### Your instructions
List every line in the data below that contains the word "legend". Uppercase and lowercase letters count as different.

=====

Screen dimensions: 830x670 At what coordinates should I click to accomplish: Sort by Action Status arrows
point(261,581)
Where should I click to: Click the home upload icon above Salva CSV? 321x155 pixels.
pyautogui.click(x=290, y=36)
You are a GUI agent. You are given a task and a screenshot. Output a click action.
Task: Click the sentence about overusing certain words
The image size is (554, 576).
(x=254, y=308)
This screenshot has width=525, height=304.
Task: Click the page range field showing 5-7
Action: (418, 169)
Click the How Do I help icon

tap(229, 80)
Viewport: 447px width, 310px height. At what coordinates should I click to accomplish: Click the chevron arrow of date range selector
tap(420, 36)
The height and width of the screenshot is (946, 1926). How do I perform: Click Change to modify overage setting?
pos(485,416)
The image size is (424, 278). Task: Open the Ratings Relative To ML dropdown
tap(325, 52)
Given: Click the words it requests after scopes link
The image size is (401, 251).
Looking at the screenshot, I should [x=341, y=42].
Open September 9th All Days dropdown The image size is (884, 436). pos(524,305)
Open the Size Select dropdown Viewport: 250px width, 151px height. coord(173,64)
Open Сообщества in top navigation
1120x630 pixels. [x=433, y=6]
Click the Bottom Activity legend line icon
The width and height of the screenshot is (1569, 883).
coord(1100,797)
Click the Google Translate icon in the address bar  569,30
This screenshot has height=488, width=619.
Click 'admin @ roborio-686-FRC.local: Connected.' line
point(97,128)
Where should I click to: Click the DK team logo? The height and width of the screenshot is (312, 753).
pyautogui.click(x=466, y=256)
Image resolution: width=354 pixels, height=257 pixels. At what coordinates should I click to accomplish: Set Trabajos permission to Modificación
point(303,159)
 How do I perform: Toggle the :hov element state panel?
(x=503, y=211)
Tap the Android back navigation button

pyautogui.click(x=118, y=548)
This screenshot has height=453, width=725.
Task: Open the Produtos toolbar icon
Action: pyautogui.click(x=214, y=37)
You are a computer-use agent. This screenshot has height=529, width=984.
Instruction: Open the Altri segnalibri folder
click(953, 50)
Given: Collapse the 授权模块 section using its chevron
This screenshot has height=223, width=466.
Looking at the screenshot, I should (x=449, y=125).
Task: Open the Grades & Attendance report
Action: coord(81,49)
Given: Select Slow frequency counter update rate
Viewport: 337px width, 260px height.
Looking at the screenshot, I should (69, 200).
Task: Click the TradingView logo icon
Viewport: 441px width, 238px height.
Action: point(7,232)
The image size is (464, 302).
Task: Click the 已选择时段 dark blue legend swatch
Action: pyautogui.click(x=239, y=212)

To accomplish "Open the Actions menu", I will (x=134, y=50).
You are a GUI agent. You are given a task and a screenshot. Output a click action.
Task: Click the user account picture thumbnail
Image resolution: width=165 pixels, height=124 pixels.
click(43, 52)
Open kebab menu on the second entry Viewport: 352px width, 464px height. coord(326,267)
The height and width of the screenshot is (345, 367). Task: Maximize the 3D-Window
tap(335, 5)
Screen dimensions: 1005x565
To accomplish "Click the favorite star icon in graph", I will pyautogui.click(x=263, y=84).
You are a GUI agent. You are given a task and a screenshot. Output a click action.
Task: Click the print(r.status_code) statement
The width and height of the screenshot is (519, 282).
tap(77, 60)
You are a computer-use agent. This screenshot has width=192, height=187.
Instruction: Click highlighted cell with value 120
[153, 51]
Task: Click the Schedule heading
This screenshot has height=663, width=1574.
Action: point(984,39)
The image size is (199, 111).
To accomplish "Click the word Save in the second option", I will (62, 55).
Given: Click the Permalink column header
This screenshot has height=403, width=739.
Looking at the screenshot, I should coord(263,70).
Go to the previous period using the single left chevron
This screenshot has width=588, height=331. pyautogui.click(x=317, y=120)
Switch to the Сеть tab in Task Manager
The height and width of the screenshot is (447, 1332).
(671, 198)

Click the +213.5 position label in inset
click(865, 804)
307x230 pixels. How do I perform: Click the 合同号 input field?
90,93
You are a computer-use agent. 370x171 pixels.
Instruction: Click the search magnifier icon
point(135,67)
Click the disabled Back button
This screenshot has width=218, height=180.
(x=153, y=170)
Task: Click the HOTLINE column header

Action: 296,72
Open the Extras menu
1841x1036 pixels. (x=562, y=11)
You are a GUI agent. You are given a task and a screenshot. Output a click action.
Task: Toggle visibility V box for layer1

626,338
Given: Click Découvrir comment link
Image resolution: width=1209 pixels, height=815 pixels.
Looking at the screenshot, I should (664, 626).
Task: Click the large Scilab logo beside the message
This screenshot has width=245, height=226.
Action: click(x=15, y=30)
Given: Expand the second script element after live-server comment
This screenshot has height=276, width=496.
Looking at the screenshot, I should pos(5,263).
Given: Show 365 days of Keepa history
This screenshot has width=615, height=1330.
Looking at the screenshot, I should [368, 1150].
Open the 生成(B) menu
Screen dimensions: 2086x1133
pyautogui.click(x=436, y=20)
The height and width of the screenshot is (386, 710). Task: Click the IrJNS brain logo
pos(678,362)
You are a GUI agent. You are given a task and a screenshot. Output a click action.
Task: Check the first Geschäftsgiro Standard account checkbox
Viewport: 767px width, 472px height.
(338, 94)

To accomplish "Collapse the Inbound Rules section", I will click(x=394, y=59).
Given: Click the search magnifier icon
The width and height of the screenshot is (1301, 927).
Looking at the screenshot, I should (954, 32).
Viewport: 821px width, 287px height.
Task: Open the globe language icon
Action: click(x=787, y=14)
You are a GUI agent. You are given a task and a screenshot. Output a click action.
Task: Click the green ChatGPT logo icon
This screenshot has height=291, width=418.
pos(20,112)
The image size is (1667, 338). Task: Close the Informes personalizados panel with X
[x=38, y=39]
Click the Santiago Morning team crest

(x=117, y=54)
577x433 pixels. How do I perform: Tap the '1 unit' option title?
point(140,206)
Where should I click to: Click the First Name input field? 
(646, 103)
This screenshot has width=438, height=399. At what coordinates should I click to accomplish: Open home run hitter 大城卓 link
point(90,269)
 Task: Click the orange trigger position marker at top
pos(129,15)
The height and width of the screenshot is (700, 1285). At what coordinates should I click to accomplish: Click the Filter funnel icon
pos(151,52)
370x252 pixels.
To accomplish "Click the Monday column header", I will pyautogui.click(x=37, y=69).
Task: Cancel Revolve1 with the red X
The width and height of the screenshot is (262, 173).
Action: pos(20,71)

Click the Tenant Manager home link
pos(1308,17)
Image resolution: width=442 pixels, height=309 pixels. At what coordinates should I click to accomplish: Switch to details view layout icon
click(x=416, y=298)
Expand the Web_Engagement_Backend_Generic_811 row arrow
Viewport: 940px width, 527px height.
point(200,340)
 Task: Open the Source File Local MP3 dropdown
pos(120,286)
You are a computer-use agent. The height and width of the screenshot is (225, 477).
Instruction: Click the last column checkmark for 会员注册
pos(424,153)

=====

### The completed task
Click the Bottom Activity legend line icon
Task: Click the 已选择时段 dark blue legend swatch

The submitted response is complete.